Dès qu'ils furent instruits de cette affaire, tous les fonctionnaires du district vinrent saluer le poète et intercéder pour le gouverneur; ils le prièrent de s'asseoir à la première place dans la salle d'audience. Là, les cérémonies achevées, Ly-Pe déploya la pancarte impériale et la donna à lire aux magistrats assemblés. «Voyez, leur dit-il:—«Quiconque, parmi les officiers civils ou militaires, le peuple ou l'armée, lui manquera d'égards, sera considéré comme rebelle.»—D'après ce texte, quel châtiment avez-vous mérité?» Et les magistrats, à ces mots de l'édit impérial, s'étaient de nouveau prosternés tous ensemble, et ils redoublaient leurs salutations, en répétant: «Nous avons mille fois mérité la mort!»

Cependant, en les voyant tous si désolés, si suppliants, Ly-Pe se mit à sourire. «Ainsi, leur dit-il, vous recevez de sa Majesté des emplois et des traitements!... serait-ce par hasard pour tyranniser et opprimer le peuple?... Changez donc de conduite, effacez vos torts passés, et vous éviterez une humiliante punition.

Les magistrats avaient joint les mains en entendant ces paroles: chacun d'eux en particulier s'en souvint et s'y conforma, et personne n'osa se laisser aller aux mêmes fautes. On prépara un grand festin dans la salle d'audience, et Ly-Pe fut magnifiquement traité: on ne se sépara qu'au bout de trois jours. Quant au gouverneur de Hoa-Yn, il purifia son cœur, revint à des sentiments de justice et fut par la suite un excellent magistrat.

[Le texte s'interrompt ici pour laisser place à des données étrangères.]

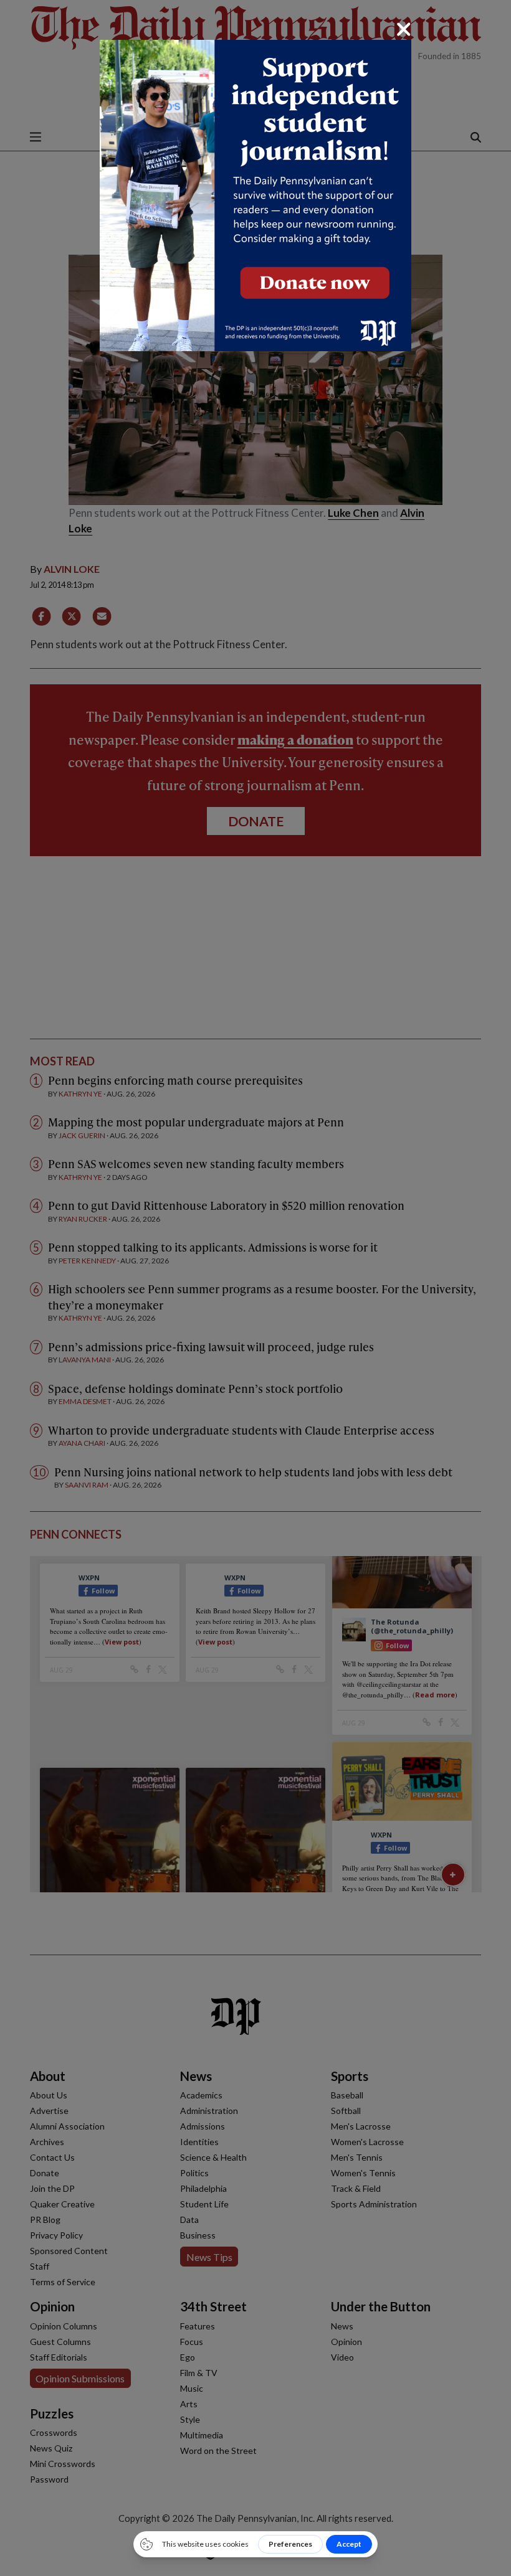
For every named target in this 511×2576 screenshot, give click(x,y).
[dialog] (255, 1288)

Toutefois, la nouvelle de cette aventure s'étant répandue dans la province, on en conjectura généralement que le docteur Ly-Pe faisait une tournée incognito, pour examiner les mœurs du pays et surveiller la conduite des magistrats; et il n'y en eut aucun qui ne renonçât à ses habitudes de cupidité pour adopter des principes meilleurs; aucun qui, de pervers qu'il était, ne devînt honnête et vertueux.

Le poète parcourut l'un après l'autre le pays de Tchao, de Wei, de Yen, de Tsin, de Tsy, de Leang et de Tsou, choisissant les fleuves et les montagnes pour lieu de halte dans les tavernes et pour sujet de vers. Mais, à l'occasion de la révolte de Ngan-Lo-Chan[28], l'Empereur s'était retiré dans le pays de Cho, avait fait périr son favori Yang-Kouey au milieu de l'armée, et pendre l'Impératrice dans une pagode bouddhique, Ly-Pe, afin d éviter ces troubles, alla se cacher au mont Lou-Tchan.

Lorsque Tching-Wang-Ling, général en chef, commandant du sud-est, profitant des circonstances, songea à monter sur le trône; il se souvint de ce qu'on avait dit des talents de Ly-Pe, le força de descendre de sa montagne et voulut lui donner une place que le poète ne pouvait accepter sans trahison. Il refusa donc cette offre, mais il fut retenu au camp du général.